| AUFGABE 1 |
Fassen Sie den Absatz, der mit „Experten werden aber darauf hinweisen“ beginnt, im Text zur Entwicklungszusammenarbeit als kurze Stichpunktliste zusammen. Die wesentlichen Aussagen müssen erhalten bleiben.
| AUFGABE 2 |
Prüfen Sie, ob die folgenden Aussagen mit dem Text zur Entwicklungszusammenarbeit übereinstimmen. Beantworten Sie jede mit Ja oder Nein und zitieren Sie die entscheidenden Worte wörtlich.
(a) Seit den sechziger Jahren sind allein Afrika annähernd eine Billion US-Dollar zugute gekommen.
(b) Es gibt mehr Projekte, als Geld vorhanden ist.
(c) Laut Rimbert Hemmer ist es gelungen, die Länder insgesamt aus der Armut herauszuführen.
| AUFGABE 3 |
Welches Land nennt der Text zur Entwicklungszusammenarbeit als Beispiel dafür, dass nach dem Rückzug des Westens auch das Gegenteil passieren kann?

| VORLIEGENDER TEXT |
• • • • • • •

Seit der Flüchtlingswelle sind die Chancen groß, dass die Entwicklungspolitik tatsächlich zur Chefsache wird, und einige sprechen gar von einem Marshallplan. Warum aber stellt niemand die Frage, warum wir nach einer  Summe von annähernd einer Billion US-$, die seit den sechziger Jahren allein Afrika zugute gekommen ist, vor einer Situation stehen, in der ein Marshallplan gefordert wird? Hilft viel Geld wirklich viel? 

Tatsache ist, dass Insider hinter vorgehaltener Hand zu erkennen geben, dass es bereits heute nicht genügend Projekte für das vorhandene Geld gibt. Projekte,  auch wenn sie noch so gut gemeint sind, benötigen eine sensible Planung und Vorbereitung, und das braucht Zeit und kann nicht mit der Gießkanne erfolgen, vor allem, wenn in einem Land eine korrupte Verwaltung herrscht,

Experten werden aber darauf  hinweisen, dass sich in 55 Jahren Entwicklungszusammenarbeit die Zahl der Analphabeten und die Kindersterblichkeit reduziert, die Lebenserwartung erhöht und sich Wasser- und Stromversorgung verbessert haben. Das ist auch tatsächlich so und es wäre unfair, das nicht auch den Entwicklungsbemühungen der reichen Staaten zuzurechnen. Aber vielleicht wären diese Fortschritte auch erzielt worden, wenn es Entwicklungszusammenarbeit nicht gegeben hätte, weil die Regierungen dieser Länder dann gezwungen gewesen wären, selbst mehr Geld in die Entwicklung zu stecken und weniger Waffen zu kaufen? Der Rückzug des Westens aus Somalia hat allerdings gezeigt, dass auch das Gegenteil passieren kann, deshalb sollten wir vorsichtig mit vorschnellen Folgerungen sein. Wir sollten auch zugestehen, dass Entwicklungszusammenarbeit zur Stabilisierung vieler Regionen beigetragen hat. Rimbert Hemmer, einer der Altväter der deutschen Entwicklungswissenschaften, spricht von einem Mikro-Makro-Paradoxon: Trotz vieler guter und erfolgreicher Projekte im Mikrobereich ist es nicht gelungen, diese Länder insgesamt aus der Armut herauszuführen. Anders ausgedrückt: Entwicklungshilfe beschränkt sich auf Reparaturen an der Schiffsmaschine, ohne zu fragen, wohin der Kapitän das Schiff steuert.

• • • • • • •

| DATENABSCHNITT |
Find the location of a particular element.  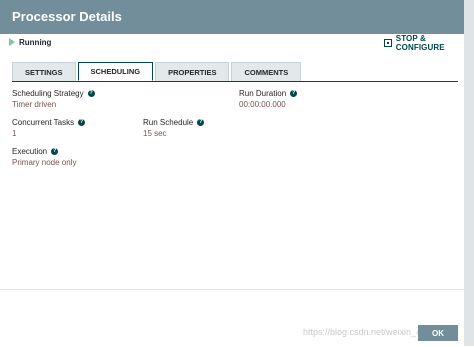

run-duration-label-text: Run Duration is located at coordinates (263, 94).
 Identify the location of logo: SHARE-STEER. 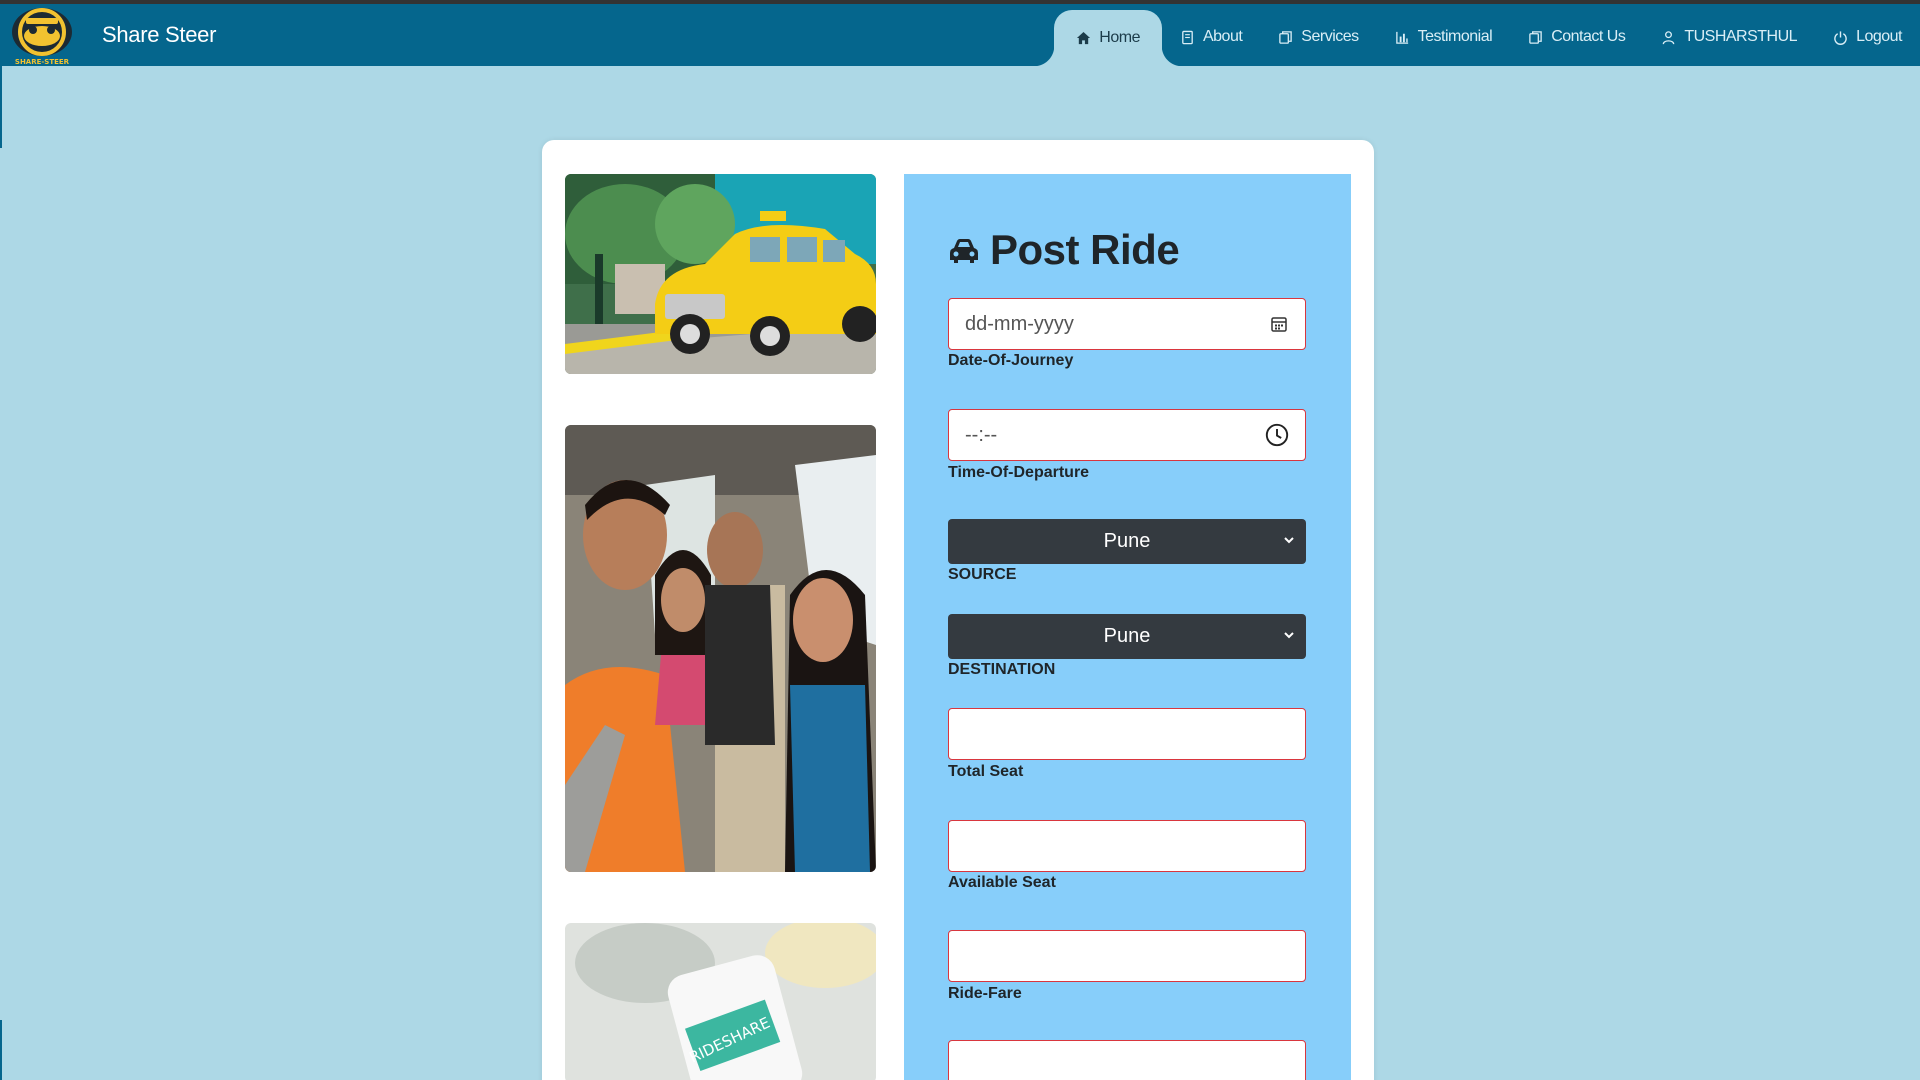
(42, 36).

• • • • • • •

| ERGEBNIS 1 |
- Nach 55 Jahren Entwicklungszusammenarbeit gibt es weniger Analphabeten und eine geringere Kindersterblichkeit. Die Lebenserwartung ist höher, und die Wasser- und Stromversorgung hat sich verbessert.
- Diese Fortschritte sind real und auch den Bemühungen der reichen Staaten zuzurechnen.
- Vielleicht wären sie auch ohne Entwicklungszusammenarbeit erreicht worden. Die Regierungen hätten dann selbst mehr Geld in die Entwicklung stecken und weniger Waffen kaufen müssen.
- Der Rückzug des Westens aus Somalia zeigt, dass auch das Gegenteil passieren kann. Vorschnelle Folgerungen sind deshalb zu vermeiden.
- Entwicklungszusammenarbeit hat zur Stabilisierung vieler Regionen beigetragen.
- Rimbert Hemmer spricht von einem Mikro-Makro-Paradoxon: Trotz vieler erfolgreicher Einzelprojekte wurden die Länder insgesamt nicht aus der Armut geführt.
- Bildlich gesagt: Entwicklungshilfe repariert die Schiffsmaschine, ohne zu fragen, wohin der Kapitän das Schiff steuert.

| ERGEBNIS 2 |
(a) Ja: „annähernd einer Billion US-$, die seit den sechziger Jahren allein Afrika zugute gekommen ist“
(b) Nein: „dass es bereits heute nicht genügend Projekte für das vorhandene Geld gibt“
(c) Nein: „ist es nicht gelungen, diese Länder insgesamt aus der Armut herauszuführen“

| ERGEBNIS 3 |
Somalia.